On the surface of it the characters are interesting, and immensely diverse. We have a mix of cultures and languages (of course) but we also have traditional values coexisting with very modern changes. In many ways Scattered All Over the Earth is an exaggerated macrocosm of the world in which we currently live. The problem I had with the characters wasn’t those things that made them different, but the things about them that made them the same – at least in my eyes –  which was epitomised by what I saw as their shallow affect.

As strange as this might seem, Yoko Tawada’s Scattered All Over the Earth too often reads like American Psycho to me. There is a lot of talk of pop-culture and culture in general, there are musings on the fate of the world, but I never got the impression anyone actually cared about the things they were talking about. There was no urgency in their journey, no emotion in their arguments. I was left with the impression that I was witnessing academics speaking about academic things. There was lots of theory, lots and lots of ideas floating around the book, but few emotional entanglements, and even those were fleeting and left little mark.

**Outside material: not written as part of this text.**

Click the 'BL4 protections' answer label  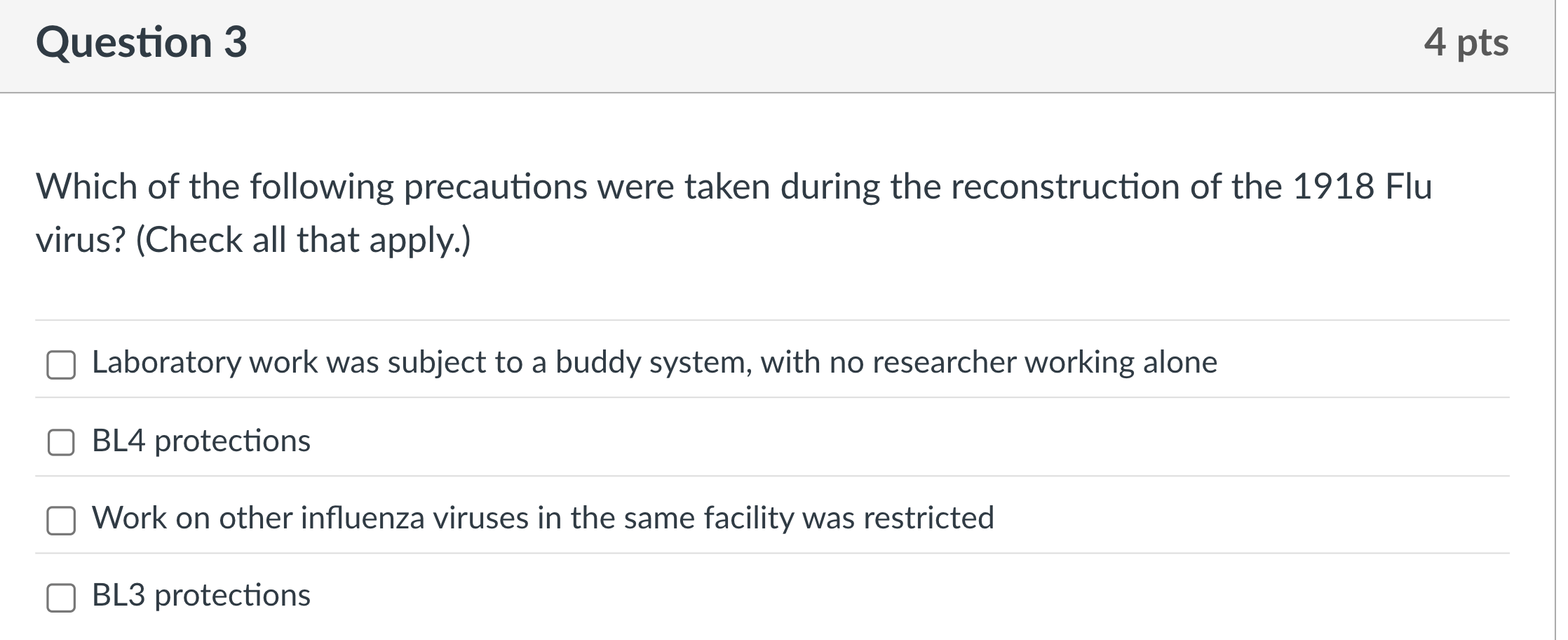201,441
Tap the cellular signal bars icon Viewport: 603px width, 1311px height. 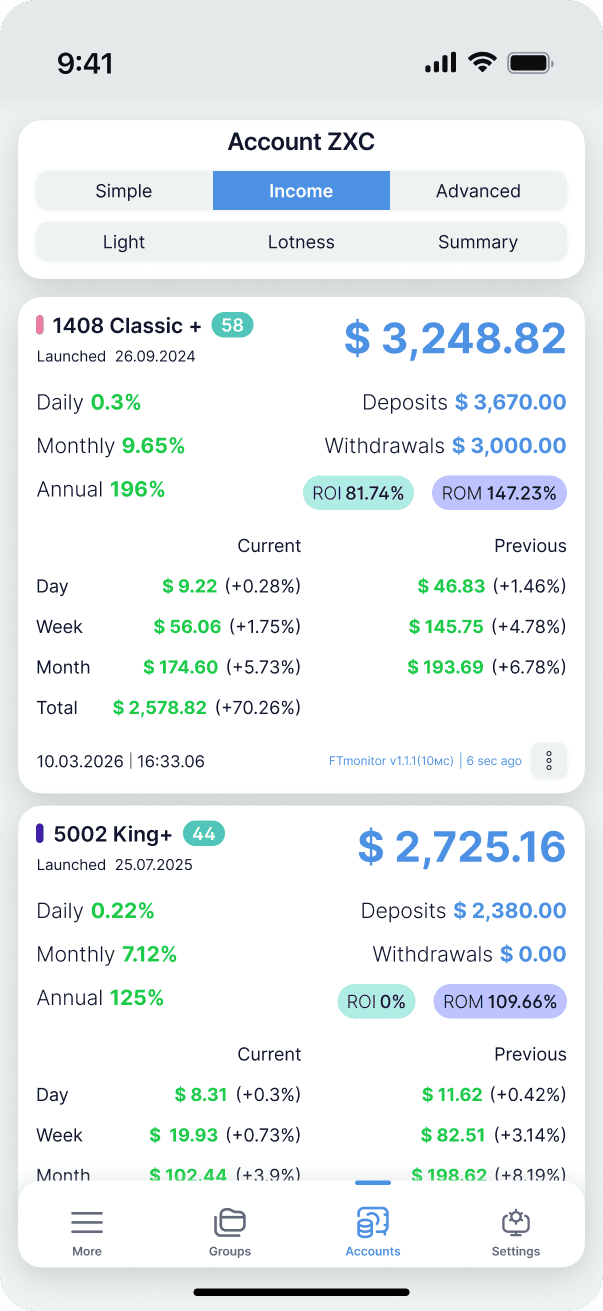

I have no doubt at all that I missed a great deal in this book, but what I have taken from it is that I don’t think Yoko Tawada’s work is for me. I think if you like books that hover around more literary or more esoteric arguments, writing that centres on ideas rather than people, then this might be something for you. Perhaps – in fact – it might be something I would enjoy a great deal more at some other point in my own life. Maybe I’ll read it again in a year or so and find it “clicks”, and wonder to myself why I never saw what made it so good before.

Books are like that sometimes for me. Ultimately I found Scattered All Over the Earth a disappointing experience, but not because Yoko Tawada is a bad writer, she certainly isn’t, but rather because of my own expectations based on the synopsis I read of the work. I wanted an emotional tale and instead felt that I read an extended hypothesis instead, and I guess that’s just not what I was looking for.